While everyone else is fighting for a parking spot at Byron, you could be swimming alongside a whale shark with not another soul in sight. The Perth-to-Broome run is the road trip that most backpackers skip — and that's exactly why you shouldn't. It's roughly 2,400km of red dirt, turquoise water and roadhouse meat pies, and it'll spit you out the other end a different person.

This is a big, remote drive. Budget at least 10 days, ideally two weeks, and treat your vehicle and your water supply like they matter. Out here, they do.

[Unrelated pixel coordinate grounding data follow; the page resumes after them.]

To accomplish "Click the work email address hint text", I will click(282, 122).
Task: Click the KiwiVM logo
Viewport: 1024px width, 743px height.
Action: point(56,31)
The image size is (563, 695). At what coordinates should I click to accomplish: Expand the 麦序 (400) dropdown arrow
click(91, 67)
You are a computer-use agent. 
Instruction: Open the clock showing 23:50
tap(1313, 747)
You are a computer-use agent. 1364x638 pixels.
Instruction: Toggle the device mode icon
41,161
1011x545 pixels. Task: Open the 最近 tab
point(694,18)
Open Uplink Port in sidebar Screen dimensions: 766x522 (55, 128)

A campervan parked on red dirt beside the Indian Ocean on the WA coast

Getting wheels under you

You can't do this trip properly on public transport — it's a self-drive or nothing. A campervan is the obvious move because accommodation thins out fast once you leave Perth, and free or cheap camping is everywhere.

  • For a kitted-out van with a fridge and a bed, Travellers Autobarn has long-term backpacker rates that work out cheaper the longer you keep the van.
  • If you want something cheap and cheerful for a one-way Perth-to-Broome leg, check JUCY Rentals — just watch for one-way relocation fees, which can actually swing in your favour during repositioning season.

A word of warning: one-way drop-offs in Broome cost more than returning to Perth. If your budget is tight, consider driving back down — you'll see everything from the other side and skip the surcharge.

Fuel is your biggest variable cost. Expect to pay 15–30c per litre more at remote roadhouses than in Perth, and fill up whenever you're below half a tank north of Carnarvon.

The stops that matter

Pinnacles Desert (2 hrs north of Perth)

An easy first day. The Pinnacles are thousands of limestone spires poking out of yellow sand in Nambung National Park. Go at sunset, pay the park fee (around $17 per vehicle), and you've got your trip's first jaw-drop only 200km in.

Kalbarri (about 580km from Perth)

A proper backpacker town with coastal gorges, the Insta-famous Kalbarri Skywalk hanging over the Murchison River, and Nature's Window framing the gorge perfectly. The cliffs along the coast at sunset are reason enough to stay two nights.

Shark Bay & Monkey Mia (300km north of Kalbarri)

A UNESCO World Heritage area. Watch wild dolphins come into the shallows at Monkey Mia in the morning, then drive out to Shell Beach — a beach made entirely of tiny white shells, not sand. Stromatolites at Hamelin Pool are basically living fossils, three billion years in the making.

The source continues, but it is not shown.